══ Information ══

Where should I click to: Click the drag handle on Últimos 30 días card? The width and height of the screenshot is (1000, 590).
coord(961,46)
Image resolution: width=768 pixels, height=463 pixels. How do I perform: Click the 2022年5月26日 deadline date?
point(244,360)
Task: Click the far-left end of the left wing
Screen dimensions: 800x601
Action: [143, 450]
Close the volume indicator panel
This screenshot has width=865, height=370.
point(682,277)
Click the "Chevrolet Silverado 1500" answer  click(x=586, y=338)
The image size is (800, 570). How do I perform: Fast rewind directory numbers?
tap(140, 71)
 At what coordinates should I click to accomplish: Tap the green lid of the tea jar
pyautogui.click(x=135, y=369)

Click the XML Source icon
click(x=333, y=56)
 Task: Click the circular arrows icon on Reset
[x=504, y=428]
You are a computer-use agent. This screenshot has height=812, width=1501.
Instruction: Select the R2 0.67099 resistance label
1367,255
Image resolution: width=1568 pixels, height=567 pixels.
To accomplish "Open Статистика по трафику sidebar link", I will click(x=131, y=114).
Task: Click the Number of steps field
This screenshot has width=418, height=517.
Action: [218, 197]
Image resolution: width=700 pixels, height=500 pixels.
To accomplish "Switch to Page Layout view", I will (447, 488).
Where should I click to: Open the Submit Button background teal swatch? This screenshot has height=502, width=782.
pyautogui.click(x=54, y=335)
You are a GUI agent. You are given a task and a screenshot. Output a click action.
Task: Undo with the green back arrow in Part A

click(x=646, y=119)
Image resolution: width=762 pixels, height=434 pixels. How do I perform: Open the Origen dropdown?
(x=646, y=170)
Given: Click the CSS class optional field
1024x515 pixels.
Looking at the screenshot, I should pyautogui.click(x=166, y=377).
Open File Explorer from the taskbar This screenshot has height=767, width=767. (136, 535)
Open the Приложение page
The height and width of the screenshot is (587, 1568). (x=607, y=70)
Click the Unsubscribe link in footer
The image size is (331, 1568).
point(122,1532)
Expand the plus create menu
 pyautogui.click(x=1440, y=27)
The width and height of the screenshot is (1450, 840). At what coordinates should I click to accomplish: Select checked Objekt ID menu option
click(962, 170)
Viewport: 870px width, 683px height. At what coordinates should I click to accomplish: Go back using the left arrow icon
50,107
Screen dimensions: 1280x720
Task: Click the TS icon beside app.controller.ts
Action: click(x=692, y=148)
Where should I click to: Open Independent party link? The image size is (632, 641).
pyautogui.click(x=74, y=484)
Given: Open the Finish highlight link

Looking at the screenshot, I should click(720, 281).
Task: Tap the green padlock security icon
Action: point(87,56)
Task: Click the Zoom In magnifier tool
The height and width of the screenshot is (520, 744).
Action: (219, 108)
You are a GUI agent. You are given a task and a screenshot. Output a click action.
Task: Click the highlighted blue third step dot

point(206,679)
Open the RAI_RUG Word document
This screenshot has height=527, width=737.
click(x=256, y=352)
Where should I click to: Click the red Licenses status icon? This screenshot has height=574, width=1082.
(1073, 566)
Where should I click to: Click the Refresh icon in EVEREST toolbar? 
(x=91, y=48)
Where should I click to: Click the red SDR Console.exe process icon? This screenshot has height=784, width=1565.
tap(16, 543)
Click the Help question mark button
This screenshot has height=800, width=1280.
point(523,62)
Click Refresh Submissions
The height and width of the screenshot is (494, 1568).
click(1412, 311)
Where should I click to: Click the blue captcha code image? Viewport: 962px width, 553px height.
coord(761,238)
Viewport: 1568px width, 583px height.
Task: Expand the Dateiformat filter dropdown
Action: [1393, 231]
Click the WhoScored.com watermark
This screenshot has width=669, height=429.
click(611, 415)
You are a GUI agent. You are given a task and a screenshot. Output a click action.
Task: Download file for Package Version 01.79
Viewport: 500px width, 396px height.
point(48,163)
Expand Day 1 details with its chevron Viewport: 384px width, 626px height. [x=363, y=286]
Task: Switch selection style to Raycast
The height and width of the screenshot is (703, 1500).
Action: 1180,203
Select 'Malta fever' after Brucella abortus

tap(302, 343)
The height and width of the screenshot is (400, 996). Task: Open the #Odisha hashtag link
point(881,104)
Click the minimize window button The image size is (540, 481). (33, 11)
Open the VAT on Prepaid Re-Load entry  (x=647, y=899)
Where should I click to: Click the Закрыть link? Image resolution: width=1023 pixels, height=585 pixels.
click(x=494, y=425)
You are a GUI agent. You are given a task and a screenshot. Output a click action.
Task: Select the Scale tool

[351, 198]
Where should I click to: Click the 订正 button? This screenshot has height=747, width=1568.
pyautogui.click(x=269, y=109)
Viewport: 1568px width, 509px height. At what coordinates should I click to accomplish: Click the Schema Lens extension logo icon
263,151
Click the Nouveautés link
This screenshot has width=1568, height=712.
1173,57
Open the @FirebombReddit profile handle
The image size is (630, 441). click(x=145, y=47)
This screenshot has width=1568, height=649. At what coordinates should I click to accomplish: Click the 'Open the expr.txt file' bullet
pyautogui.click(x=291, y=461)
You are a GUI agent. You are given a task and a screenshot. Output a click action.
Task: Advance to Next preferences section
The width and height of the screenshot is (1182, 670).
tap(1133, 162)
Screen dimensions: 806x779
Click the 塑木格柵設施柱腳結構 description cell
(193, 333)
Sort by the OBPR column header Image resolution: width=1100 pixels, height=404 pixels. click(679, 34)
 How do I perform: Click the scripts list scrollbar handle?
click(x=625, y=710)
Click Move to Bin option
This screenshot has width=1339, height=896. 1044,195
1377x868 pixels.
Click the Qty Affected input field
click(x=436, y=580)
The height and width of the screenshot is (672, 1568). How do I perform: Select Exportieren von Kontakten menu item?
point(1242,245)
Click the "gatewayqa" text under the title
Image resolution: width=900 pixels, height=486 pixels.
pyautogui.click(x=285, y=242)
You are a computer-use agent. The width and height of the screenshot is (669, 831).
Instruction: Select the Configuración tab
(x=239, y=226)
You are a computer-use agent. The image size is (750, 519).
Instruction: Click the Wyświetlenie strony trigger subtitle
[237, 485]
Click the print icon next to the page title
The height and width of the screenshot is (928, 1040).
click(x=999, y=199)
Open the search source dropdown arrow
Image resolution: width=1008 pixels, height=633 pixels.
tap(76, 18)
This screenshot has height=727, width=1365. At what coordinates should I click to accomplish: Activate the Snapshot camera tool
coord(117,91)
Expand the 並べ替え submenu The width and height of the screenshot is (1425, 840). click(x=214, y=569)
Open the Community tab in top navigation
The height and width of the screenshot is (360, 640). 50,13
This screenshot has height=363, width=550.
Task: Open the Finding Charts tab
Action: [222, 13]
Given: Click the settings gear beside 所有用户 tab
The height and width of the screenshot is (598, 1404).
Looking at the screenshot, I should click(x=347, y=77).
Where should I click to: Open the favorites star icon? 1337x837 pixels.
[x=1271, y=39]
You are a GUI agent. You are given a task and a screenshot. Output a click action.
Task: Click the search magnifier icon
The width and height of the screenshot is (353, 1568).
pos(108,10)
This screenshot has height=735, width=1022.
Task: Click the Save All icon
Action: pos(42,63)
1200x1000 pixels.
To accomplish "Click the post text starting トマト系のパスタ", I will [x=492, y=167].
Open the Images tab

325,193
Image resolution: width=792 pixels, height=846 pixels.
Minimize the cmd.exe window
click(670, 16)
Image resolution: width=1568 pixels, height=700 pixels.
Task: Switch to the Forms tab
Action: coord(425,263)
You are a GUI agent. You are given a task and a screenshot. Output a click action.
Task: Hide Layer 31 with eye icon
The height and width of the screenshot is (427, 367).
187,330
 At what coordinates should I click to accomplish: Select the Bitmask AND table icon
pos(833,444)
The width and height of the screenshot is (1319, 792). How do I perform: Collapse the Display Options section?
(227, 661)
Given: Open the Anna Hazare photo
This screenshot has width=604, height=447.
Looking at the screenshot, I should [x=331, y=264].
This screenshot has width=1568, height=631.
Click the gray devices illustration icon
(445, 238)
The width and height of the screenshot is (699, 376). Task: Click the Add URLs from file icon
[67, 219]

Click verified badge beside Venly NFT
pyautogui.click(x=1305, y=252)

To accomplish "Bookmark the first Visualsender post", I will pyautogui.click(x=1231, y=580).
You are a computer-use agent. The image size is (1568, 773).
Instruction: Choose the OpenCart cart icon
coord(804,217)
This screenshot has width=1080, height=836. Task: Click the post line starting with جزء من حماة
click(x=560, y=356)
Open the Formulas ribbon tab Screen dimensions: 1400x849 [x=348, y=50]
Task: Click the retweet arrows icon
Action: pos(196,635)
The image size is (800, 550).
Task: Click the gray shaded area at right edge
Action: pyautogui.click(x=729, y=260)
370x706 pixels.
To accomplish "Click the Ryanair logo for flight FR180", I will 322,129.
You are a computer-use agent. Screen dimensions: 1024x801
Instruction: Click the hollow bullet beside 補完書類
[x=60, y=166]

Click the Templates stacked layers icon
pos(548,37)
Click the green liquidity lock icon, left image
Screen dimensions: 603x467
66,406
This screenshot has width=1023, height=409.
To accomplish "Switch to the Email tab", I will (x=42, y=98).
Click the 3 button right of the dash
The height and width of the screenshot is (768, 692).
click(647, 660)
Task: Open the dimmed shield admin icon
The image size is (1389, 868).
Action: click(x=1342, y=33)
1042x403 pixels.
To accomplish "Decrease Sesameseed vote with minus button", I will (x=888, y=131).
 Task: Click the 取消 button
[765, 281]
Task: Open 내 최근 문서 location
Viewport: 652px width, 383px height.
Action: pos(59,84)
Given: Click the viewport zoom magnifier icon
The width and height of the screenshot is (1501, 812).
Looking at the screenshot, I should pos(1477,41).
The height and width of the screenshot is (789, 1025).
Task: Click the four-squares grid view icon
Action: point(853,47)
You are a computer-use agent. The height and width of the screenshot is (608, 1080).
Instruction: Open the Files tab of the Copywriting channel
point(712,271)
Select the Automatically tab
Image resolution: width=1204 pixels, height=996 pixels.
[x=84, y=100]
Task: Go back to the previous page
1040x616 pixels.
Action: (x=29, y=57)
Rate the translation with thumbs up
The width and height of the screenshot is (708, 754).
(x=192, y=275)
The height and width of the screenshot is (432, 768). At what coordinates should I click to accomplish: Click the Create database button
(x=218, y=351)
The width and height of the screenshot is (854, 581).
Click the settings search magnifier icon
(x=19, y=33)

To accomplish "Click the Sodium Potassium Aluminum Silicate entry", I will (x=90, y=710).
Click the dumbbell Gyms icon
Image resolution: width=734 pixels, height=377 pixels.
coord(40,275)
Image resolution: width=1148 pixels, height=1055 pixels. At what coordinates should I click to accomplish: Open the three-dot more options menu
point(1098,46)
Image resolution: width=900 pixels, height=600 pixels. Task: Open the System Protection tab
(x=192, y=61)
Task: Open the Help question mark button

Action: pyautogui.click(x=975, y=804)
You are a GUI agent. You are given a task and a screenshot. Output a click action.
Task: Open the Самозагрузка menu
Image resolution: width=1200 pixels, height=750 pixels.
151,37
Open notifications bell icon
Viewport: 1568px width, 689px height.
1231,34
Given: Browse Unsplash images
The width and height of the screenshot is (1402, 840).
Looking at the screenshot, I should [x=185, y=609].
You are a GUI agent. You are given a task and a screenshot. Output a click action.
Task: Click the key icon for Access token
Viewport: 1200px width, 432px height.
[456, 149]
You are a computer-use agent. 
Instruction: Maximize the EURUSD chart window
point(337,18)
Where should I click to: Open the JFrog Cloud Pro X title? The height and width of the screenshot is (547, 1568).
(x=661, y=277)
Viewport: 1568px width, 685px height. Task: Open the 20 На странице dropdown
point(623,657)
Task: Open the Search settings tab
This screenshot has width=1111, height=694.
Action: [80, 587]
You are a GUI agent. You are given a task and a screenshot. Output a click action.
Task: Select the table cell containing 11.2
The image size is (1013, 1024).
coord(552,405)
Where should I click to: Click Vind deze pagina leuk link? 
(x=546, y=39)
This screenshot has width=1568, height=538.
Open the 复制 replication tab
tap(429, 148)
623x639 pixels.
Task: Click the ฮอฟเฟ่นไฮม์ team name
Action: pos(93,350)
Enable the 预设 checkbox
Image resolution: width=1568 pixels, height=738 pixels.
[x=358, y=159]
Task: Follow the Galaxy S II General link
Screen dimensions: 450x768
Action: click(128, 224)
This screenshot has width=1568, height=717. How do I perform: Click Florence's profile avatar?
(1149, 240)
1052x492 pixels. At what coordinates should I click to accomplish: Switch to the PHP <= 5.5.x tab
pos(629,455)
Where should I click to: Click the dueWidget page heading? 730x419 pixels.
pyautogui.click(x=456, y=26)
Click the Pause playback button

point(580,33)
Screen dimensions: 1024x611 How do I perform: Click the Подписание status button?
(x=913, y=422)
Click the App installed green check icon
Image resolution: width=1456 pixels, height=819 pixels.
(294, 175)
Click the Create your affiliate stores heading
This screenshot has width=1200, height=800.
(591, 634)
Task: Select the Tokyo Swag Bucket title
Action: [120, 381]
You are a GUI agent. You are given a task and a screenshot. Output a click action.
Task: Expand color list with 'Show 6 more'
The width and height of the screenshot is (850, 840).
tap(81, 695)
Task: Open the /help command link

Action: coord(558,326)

═══

◆ What needs to be done
Of the lines above, output exactly those from the line bearing "Image resolution: width=1568 pixels, height=738" through the line bearing "Task: Expand color list with 'Show 6 more'", inclusive.

◆ Problem solution
Image resolution: width=1568 pixels, height=738 pixels.
[x=358, y=159]
Task: Follow the Galaxy S II General link
Screen dimensions: 450x768
Action: click(128, 224)
This screenshot has width=1568, height=717. How do I perform: Click Florence's profile avatar?
(1149, 240)
1052x492 pixels. At what coordinates should I click to accomplish: Switch to the PHP <= 5.5.x tab
pos(629,455)
Where should I click to: Click the dueWidget page heading? 730x419 pixels.
pyautogui.click(x=456, y=26)
Click the Pause playback button

point(580,33)
Screen dimensions: 1024x611 How do I perform: Click the Подписание status button?
(x=913, y=422)
Click the App installed green check icon
Image resolution: width=1456 pixels, height=819 pixels.
(294, 175)
Click the Create your affiliate stores heading
This screenshot has width=1200, height=800.
(591, 634)
Task: Select the Tokyo Swag Bucket title
Action: [120, 381]
You are a GUI agent. You are given a task and a screenshot. Output a click action.
Task: Expand color list with 'Show 6 more'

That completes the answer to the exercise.